Transformé en péripatéticien, ce cher commissaire de Weinbrouck poursuivait ses cercles concentriques inutiles dans son bureau, évoquant un vol d’Air France pris au piège des aiguilleurs du ciel en grève (pléonasme) au-dessus de la Brie, qui ne fait pas le moine. Agnès Amolphe, sa secrétaire, venait de perdre une cousine germaine, une certaine Barbara, résidant à Göttingen (promis que c’est un hasard) et avait délaissé les bureaux de la police pour aller s’éplorer sur la dépouille de la défunte. De Weinbrouck avait fini par faire le lien entre la mortalité familiale de sa secrétaire et ses sautes de mauvaise humeur et regrettait amèrement que ces dernières disséminent une famille qui ne lui avait rien fait.

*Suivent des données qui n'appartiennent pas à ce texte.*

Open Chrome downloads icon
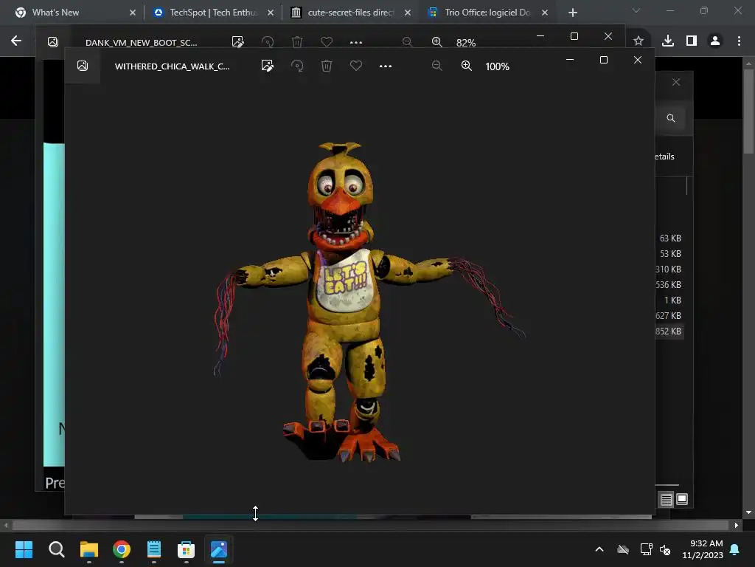The width and height of the screenshot is (755, 567). 668,41
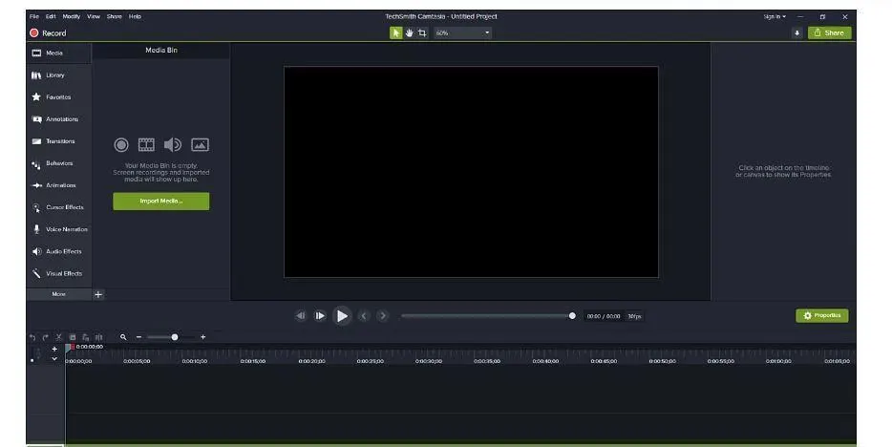Select the Edit arrow mode tool
The image size is (892, 447).
[396, 33]
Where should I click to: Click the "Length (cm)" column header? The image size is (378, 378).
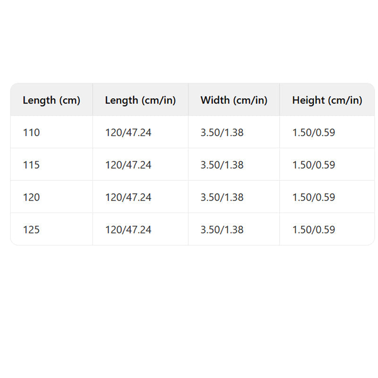coord(52,100)
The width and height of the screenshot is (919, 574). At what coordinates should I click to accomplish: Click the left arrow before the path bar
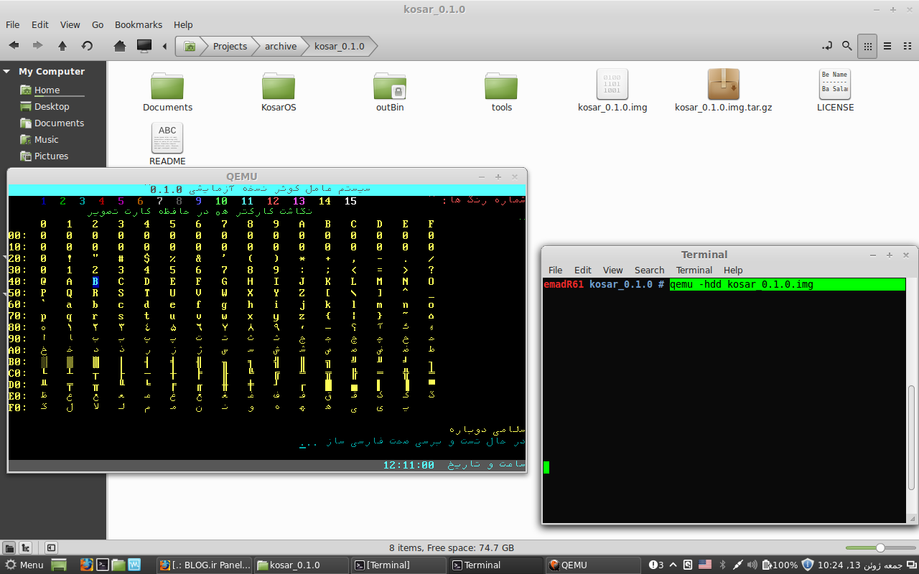164,46
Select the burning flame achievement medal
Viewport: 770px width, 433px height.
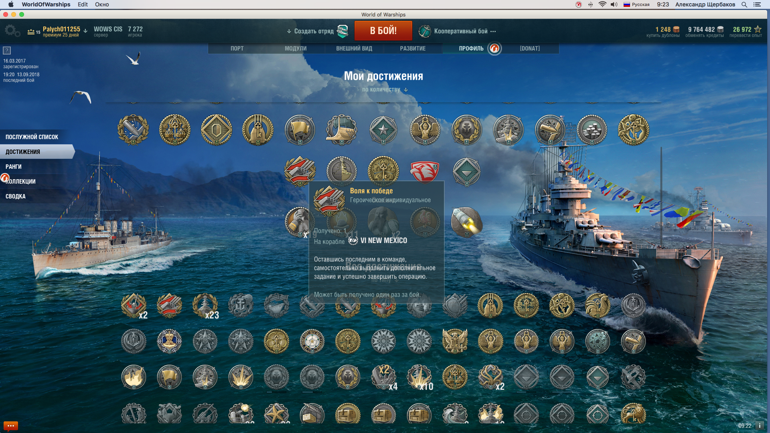coord(134,377)
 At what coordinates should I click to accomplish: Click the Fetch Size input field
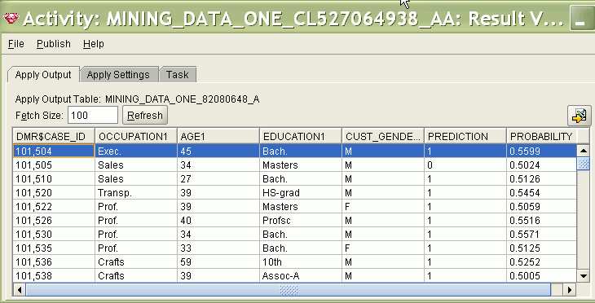coord(93,116)
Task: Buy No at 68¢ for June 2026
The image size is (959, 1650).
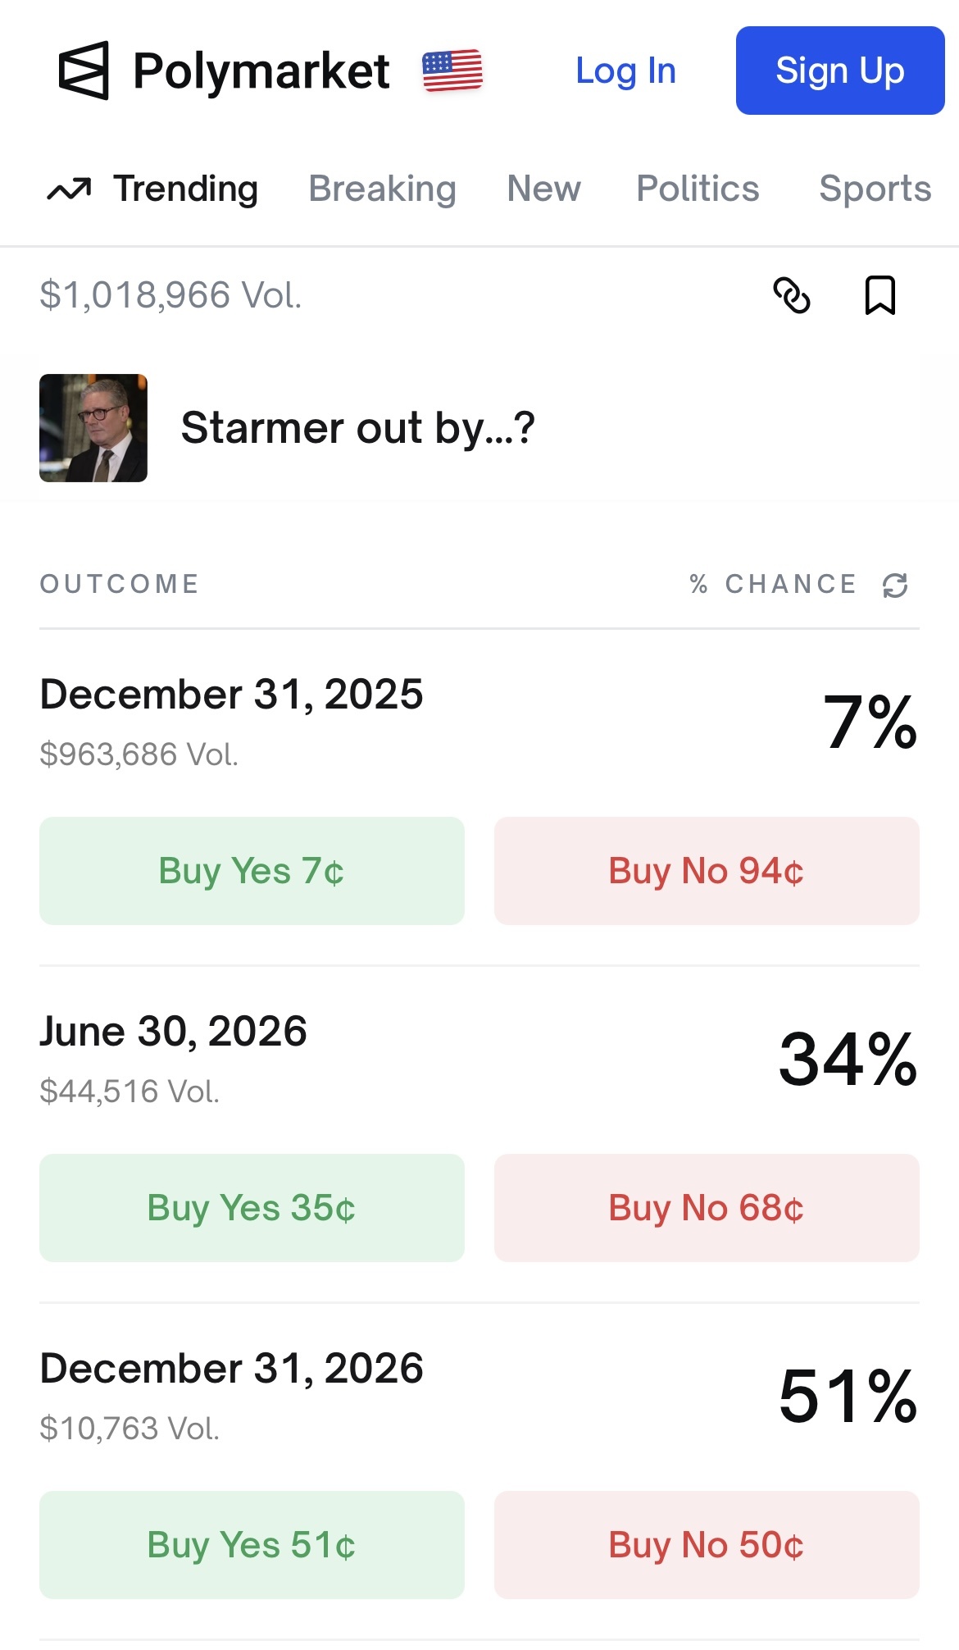Action: pyautogui.click(x=707, y=1208)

Hier, Ocontwar était revenu beurré comme Paul Claudel de son enquête éthylique. Il avait proclamé à son chef avoir résolu le mystère des chats crevés, sans provoquer aucune réaction d’allégresse chez son supérieur hiérarchique. Comme si cette sordide histoire de félins assassinés n’avait aucune importance à ses yeux. Pourtant, là, il connaissait la meurtrière, le mobile et à l’issue d’une partie de jambes en l’air mémorable avec la si bien nommée Pranmwadoncq, il avait obtenu des aveux circonstanciés : quoi, comment, où, de quoi faire basculer définitivement un jury d’assises (présidé par Saint-François dont le goût prononcé pour les oiseaux-sans-tête ne cesse d’étonner).
De Weinbrouck avait renvoyé Ocontwar en le tançant sur la qualité de son enquête, de ses relations et sa propension à l’alcool.
Et Gérard ? Pendant ce temps-là ? Nous direz-vous ! Attentifs et persévérants lecteurs et -trices que vous êtes. Eh bien, nous sommes sans nouvelle de Gérard ! Mais alors, vraiment sans nouvelle. Et vous risquez bien de passer votre week-end à vous demander ce qu’il en est advenu.